BREAKING: Brazilian anti-Lula protestors storm presidential palace and National Congress

Video footage from inside the Planalto Palace shows the protestors, decked out in patriotic outfits, walking through the gas around the offices.

The headquarters of Brazil's executive and legislative branches were stormed by demonstrators protesting against the election of socialist President Luiz Inácio Lula da Silva on Sunday, breaking into the presidential palace as well as the National Congress building.

Palácio do Planalto, or Planalto Palace in English, is the workplace of Brazilian presidents, and is located in the same plaza as the National Congress of Brazil, as well as the Supreme Federal Court. The Praça dos Três Poderes, or Three Towers Plaza, is in the capital city of Brasília.

Brazilian outlet Metropoles reports that a hundreds of "Bolsonarists," or supporters of former President Jair Bolsonaro, "broke through blocks that prevent the entry of non-accredited people and entered the Planalto parking lot," before eventually making their way into the Planalto Palace and National Congress buildings.
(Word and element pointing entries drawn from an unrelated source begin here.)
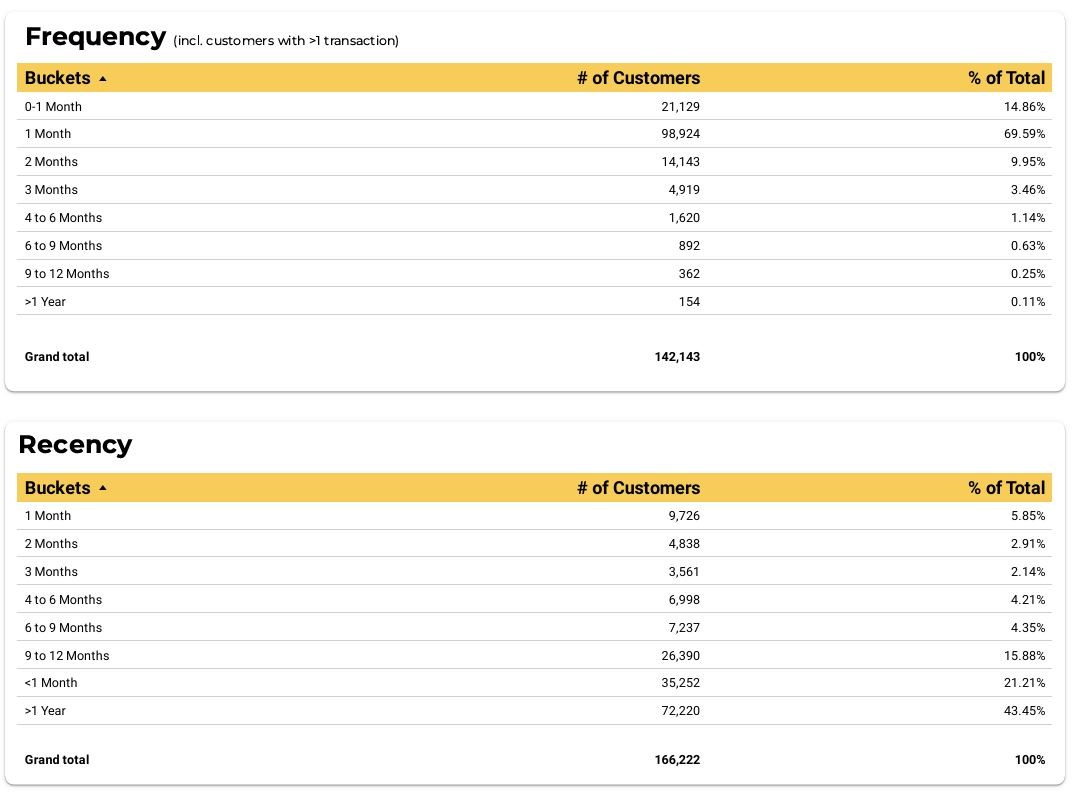The image size is (1073, 795).
Task: Sort Frequency table by % of Total
Action: tap(1006, 78)
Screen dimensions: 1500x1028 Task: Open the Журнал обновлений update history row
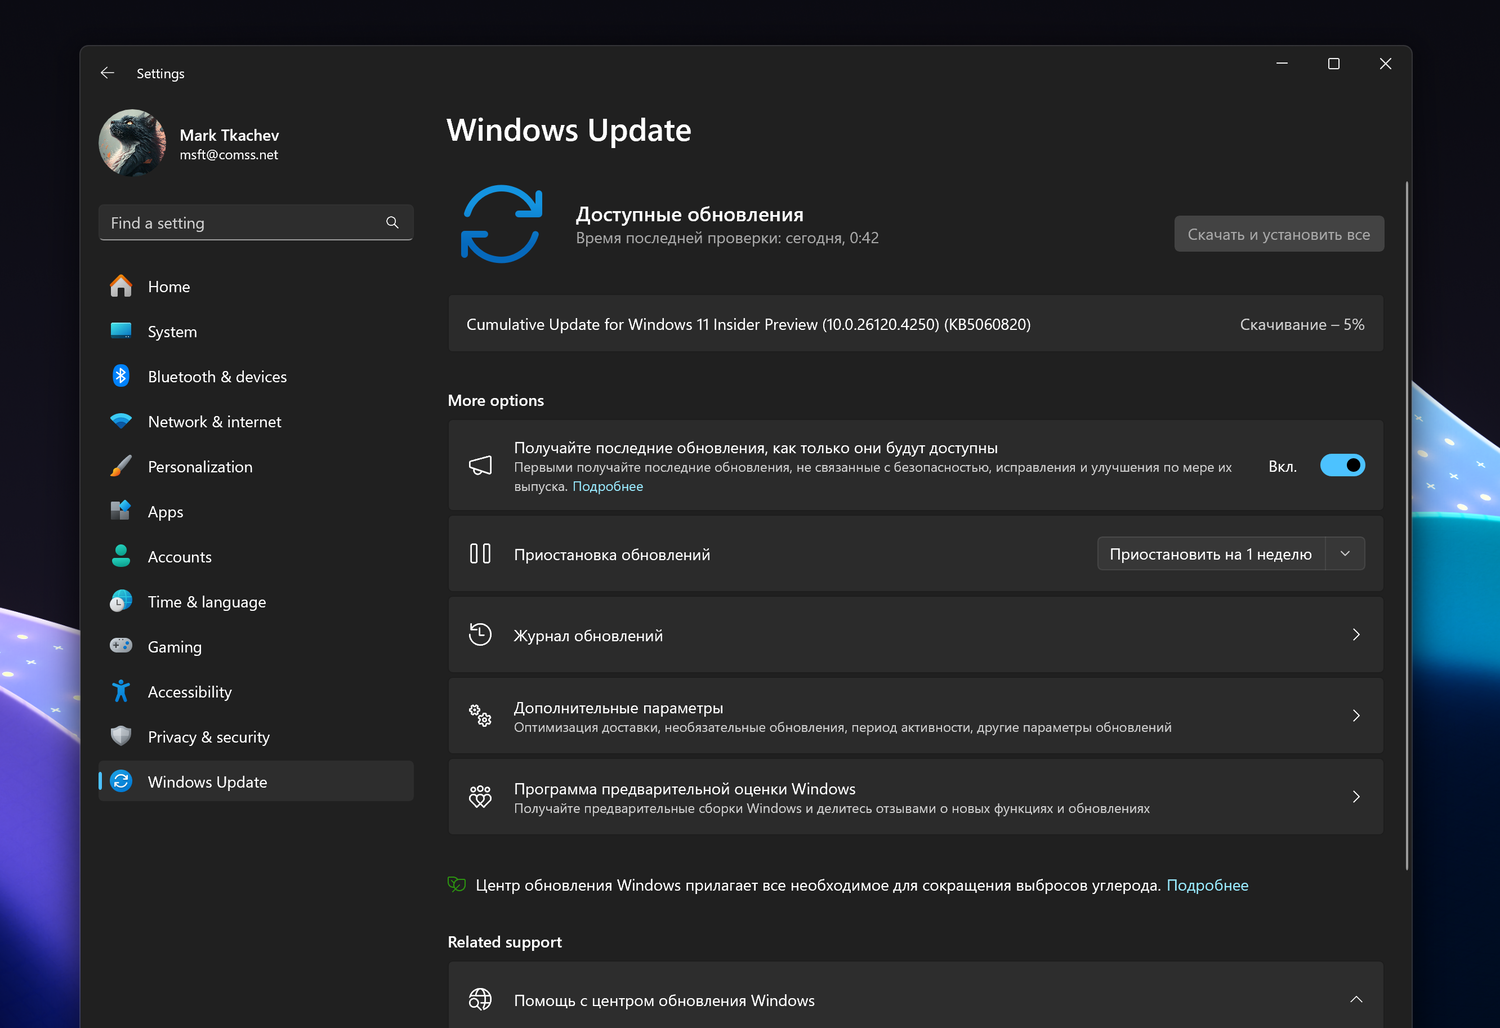click(x=915, y=635)
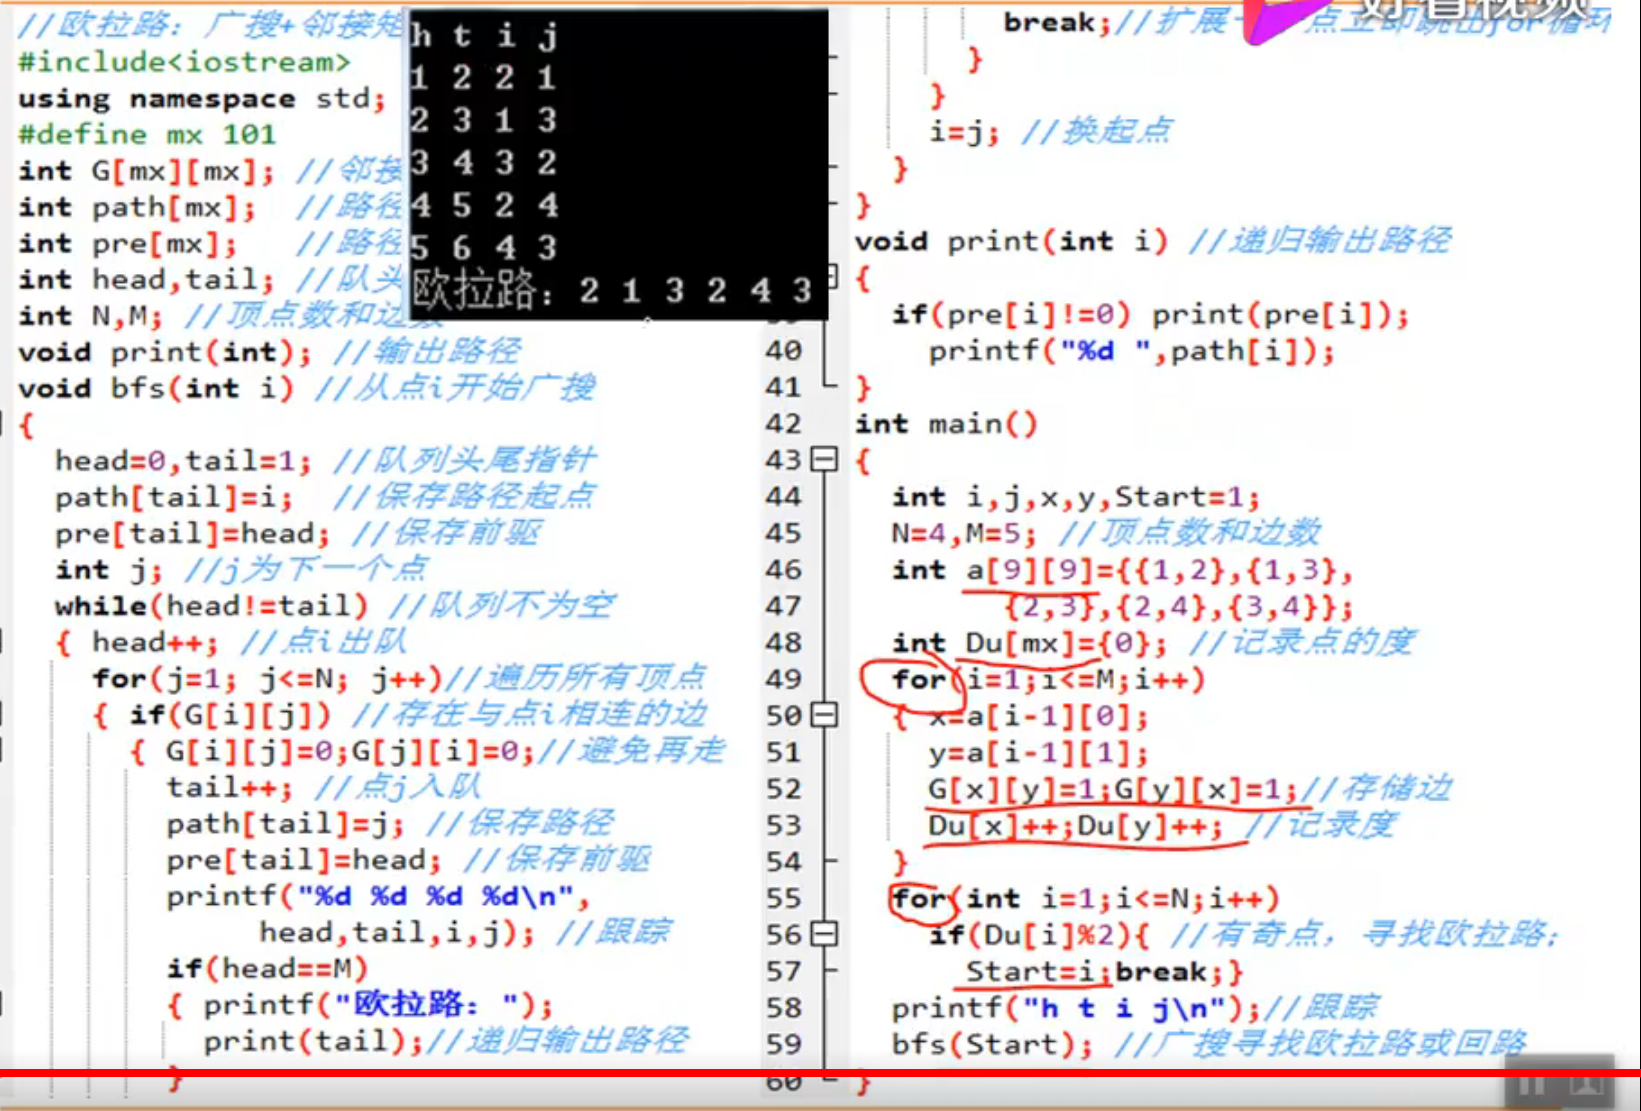The width and height of the screenshot is (1641, 1111).
Task: Select the circled for keyword on line 49
Action: (915, 680)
Footage shared by American conservative activist ALX shows the moment protestors broke through the barrier as police attempted to subdue them. Eventually the police had to retreat while the crowd stormed through.

Video from inside the Planalto Palace shows the protestors, decked out in patriotic outfits, walking through the gas around the offices.

Around 2:40 pm, the protestors also entered the National Congress building under a "shower of tear gas bombs."

More footage shows masses of protestors climbing up the ramps on the outside of the congressional building to get inside.

Renato Souza, a reporter with Brazilian publication Portal R7, shared video from the inside of the building.

"President Lula is not on site," he reported.

Portuguese news outlet LUSA reports that the protestors are calling for "military intervention" to overthrow President Lula.

In response to the invasion, Lula has "decreed federal intervention in the Federal District," according to the Brazil-based Tupi Report.

Meanwhile, Bolsonaro is suspected to have been in Orlando, Florida, since December, reported The Hill.

Diario 98 columnist George Marques reported that while the buildings were being invaded, a portion of the Bolsonaro supporters stayed behind to pray.

Lula, who was inaugurated just one week ago, won 50.83 percent of the vote compared to conservative incumbent Jair Bolsonaro, who won 49.17, in the country's October 2 vote. There was a runoff election afterwards on October 30 which Lula won, and that win was immediately ratified by the Superior Electoral Court.

Bolsonaro launched a challenge to the presidential election in late November, claiming that there were "signs of irreparable... malfunction" in some of the country's electronic voting machines. The head of Lula's Workers Party said the bid was mere "chicanery."

Lula da Silva, who served two consecutive presidential terms 12 years ago, was convicted in 2017 for money laundering but a court threw out the conviction in March 2021.

With a country divided on the results of the election, the left-leaning Supreme Court banned guns in the country's capital of Brasília and suspended registered gun owners' licenses, reports CNN.